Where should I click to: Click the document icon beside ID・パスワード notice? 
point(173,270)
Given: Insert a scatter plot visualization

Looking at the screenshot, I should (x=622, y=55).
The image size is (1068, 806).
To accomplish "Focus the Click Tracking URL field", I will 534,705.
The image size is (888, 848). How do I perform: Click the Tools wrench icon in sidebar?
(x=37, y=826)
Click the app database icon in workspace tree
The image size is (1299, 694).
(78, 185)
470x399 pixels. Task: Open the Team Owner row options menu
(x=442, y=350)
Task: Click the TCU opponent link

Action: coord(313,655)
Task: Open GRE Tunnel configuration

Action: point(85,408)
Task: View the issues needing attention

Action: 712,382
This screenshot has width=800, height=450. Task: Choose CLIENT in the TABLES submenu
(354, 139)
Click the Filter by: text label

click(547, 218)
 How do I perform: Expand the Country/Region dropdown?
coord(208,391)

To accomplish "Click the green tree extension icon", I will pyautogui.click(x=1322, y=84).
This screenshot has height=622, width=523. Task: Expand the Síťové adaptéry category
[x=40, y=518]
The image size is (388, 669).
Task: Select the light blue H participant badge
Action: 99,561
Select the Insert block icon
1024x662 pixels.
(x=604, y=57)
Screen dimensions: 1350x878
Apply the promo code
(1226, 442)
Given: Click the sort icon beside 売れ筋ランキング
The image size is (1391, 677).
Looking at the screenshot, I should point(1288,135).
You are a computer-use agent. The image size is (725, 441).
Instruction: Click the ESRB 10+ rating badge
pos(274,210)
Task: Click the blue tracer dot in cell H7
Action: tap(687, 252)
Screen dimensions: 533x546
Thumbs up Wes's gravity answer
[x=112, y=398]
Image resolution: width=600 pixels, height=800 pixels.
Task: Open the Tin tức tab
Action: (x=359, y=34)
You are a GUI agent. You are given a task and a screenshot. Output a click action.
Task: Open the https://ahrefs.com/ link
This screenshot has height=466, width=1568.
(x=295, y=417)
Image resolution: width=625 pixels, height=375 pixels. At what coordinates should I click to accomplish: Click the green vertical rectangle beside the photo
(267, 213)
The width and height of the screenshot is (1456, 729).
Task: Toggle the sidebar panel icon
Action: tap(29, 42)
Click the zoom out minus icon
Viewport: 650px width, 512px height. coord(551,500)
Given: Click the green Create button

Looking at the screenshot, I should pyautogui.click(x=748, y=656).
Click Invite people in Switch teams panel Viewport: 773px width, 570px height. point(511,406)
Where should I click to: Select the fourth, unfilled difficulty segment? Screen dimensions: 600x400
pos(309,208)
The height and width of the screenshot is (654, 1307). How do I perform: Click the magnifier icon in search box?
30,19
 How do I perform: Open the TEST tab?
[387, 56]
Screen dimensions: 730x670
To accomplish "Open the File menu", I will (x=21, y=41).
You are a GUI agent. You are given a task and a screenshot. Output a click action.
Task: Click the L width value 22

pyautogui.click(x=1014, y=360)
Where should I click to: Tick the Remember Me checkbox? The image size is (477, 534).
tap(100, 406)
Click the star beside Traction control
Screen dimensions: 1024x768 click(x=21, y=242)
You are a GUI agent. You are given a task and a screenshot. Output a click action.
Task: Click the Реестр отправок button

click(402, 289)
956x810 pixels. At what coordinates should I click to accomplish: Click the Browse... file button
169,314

==*==

Exercise objective — Copy the data above in full, character for character.

Response —
Where should I click to: Click the document icon beside ID・パスワード notice? 
point(173,270)
Given: Insert a scatter plot visualization

Looking at the screenshot, I should (x=622, y=55).
The image size is (1068, 806).
To accomplish "Focus the Click Tracking URL field", I will 534,705.
The image size is (888, 848). How do I perform: Click the Tools wrench icon in sidebar?
(x=37, y=826)
Click the app database icon in workspace tree
The image size is (1299, 694).
(78, 185)
470x399 pixels. Task: Open the Team Owner row options menu
(x=442, y=350)
Task: Click the TCU opponent link

Action: coord(313,655)
Task: Open GRE Tunnel configuration

Action: point(85,408)
Task: View the issues needing attention

Action: 712,382
This screenshot has width=800, height=450. Task: Choose CLIENT in the TABLES submenu
(354, 139)
Click the Filter by: text label

click(547, 218)
 How do I perform: Expand the Country/Region dropdown?
coord(208,391)

To accomplish "Click the green tree extension icon", I will pyautogui.click(x=1322, y=84).
This screenshot has height=622, width=523. Task: Expand the Síťové adaptéry category
[x=40, y=518]
The image size is (388, 669).
Task: Select the light blue H participant badge
Action: 99,561
Select the Insert block icon
1024x662 pixels.
(x=604, y=57)
Screen dimensions: 1350x878
Apply the promo code
(1226, 442)
Given: Click the sort icon beside 売れ筋ランキング
The image size is (1391, 677).
Looking at the screenshot, I should point(1288,135).
You are a computer-use agent. The image size is (725, 441).
Instruction: Click the ESRB 10+ rating badge
pos(274,210)
Task: Click the blue tracer dot in cell H7
Action: tap(687, 252)
Screen dimensions: 533x546
Thumbs up Wes's gravity answer
[x=112, y=398]
Image resolution: width=600 pixels, height=800 pixels.
Task: Open the Tin tức tab
Action: (x=359, y=34)
You are a GUI agent. You are given a task and a screenshot. Output a click action.
Task: Open the https://ahrefs.com/ link
This screenshot has height=466, width=1568.
(x=295, y=417)
Image resolution: width=625 pixels, height=375 pixels. At what coordinates should I click to accomplish: Click the green vertical rectangle beside the photo
(267, 213)
The width and height of the screenshot is (1456, 729).
Task: Toggle the sidebar panel icon
Action: tap(29, 42)
Click the zoom out minus icon
Viewport: 650px width, 512px height. coord(551,500)
Given: Click the green Create button

Looking at the screenshot, I should pyautogui.click(x=748, y=656).
Click Invite people in Switch teams panel Viewport: 773px width, 570px height. point(511,406)
Where should I click to: Select the fourth, unfilled difficulty segment? Screen dimensions: 600x400
pos(309,208)
The height and width of the screenshot is (654, 1307). How do I perform: Click the magnifier icon in search box?
30,19
 How do I perform: Open the TEST tab?
[387, 56]
Screen dimensions: 730x670
To accomplish "Open the File menu", I will (x=21, y=41).
You are a GUI agent. You are given a task and a screenshot. Output a click action.
Task: Click the L width value 22

pyautogui.click(x=1014, y=360)
Where should I click to: Tick the Remember Me checkbox? The image size is (477, 534).
tap(100, 406)
Click the star beside Traction control
Screen dimensions: 1024x768 click(x=21, y=242)
You are a GUI agent. You are given a task and a screenshot. Output a click action.
Task: Click the Реестр отправок button

click(402, 289)
956x810 pixels. At what coordinates should I click to accomplish: Click the Browse... file button
169,314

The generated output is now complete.